((
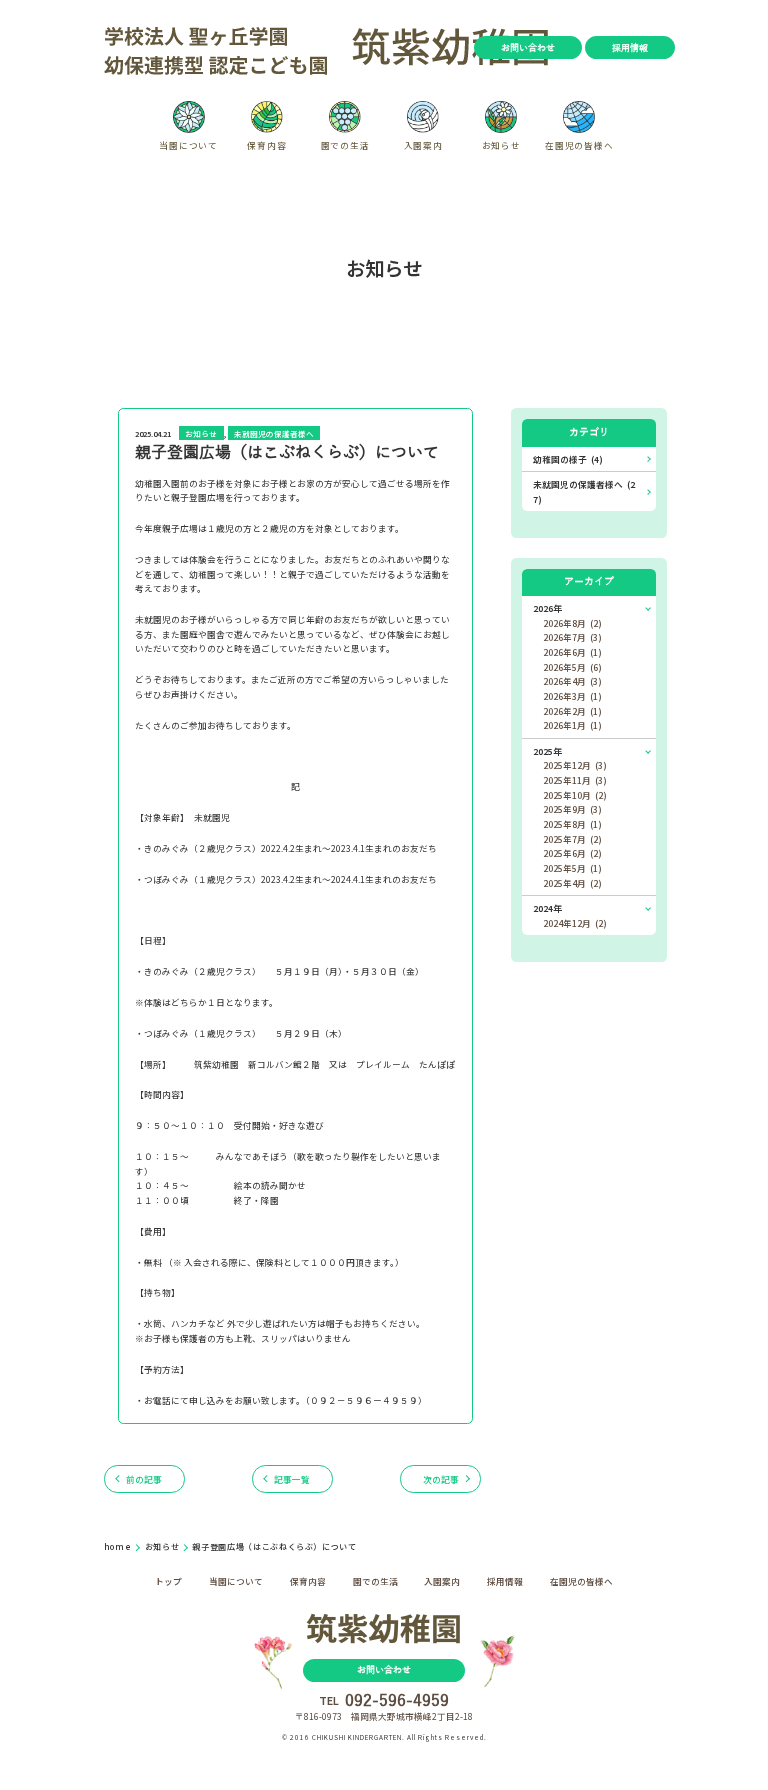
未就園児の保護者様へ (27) (584, 491)
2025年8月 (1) (572, 824)
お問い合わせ (528, 48)
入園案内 (442, 1581)
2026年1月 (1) (572, 725)
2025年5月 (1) (572, 868)
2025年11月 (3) (575, 780)
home (119, 1546)
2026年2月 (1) (572, 711)
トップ (168, 1581)
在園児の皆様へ (581, 1581)
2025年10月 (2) (575, 795)
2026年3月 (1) (572, 696)
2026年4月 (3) (572, 681)
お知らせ (201, 433)
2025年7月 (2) (572, 839)
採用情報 (630, 48)
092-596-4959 (397, 1701)
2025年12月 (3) (575, 765)
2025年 (547, 751)
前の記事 (144, 1479)
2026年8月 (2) (572, 623)
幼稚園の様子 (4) (568, 459)
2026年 (547, 608)
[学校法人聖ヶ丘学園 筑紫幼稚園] (327, 47)
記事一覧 (292, 1479)
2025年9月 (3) (572, 809)
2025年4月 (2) (572, 883)
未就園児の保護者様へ (274, 433)
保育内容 (308, 1581)
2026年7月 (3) (572, 637)
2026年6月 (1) (572, 652)
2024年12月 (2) (575, 923)
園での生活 (375, 1581)
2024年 (547, 908)
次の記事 (441, 1479)
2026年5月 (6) (572, 667)
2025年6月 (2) (572, 853)
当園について (236, 1581)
))
What are the lines from the one with "2026年7月 (3) (572, 637)" through the end of the records above? Set them down exactly, both ends included, and nothing else.

2026年7月 (3) (572, 637)
2026年6月 (1) (572, 652)
2024年12月 (2) (575, 923)
園での生活 (375, 1581)
2024年 (547, 908)
次の記事 (441, 1479)
2026年5月 (6) (572, 667)
2025年6月 (2) (572, 853)
当園について (236, 1581)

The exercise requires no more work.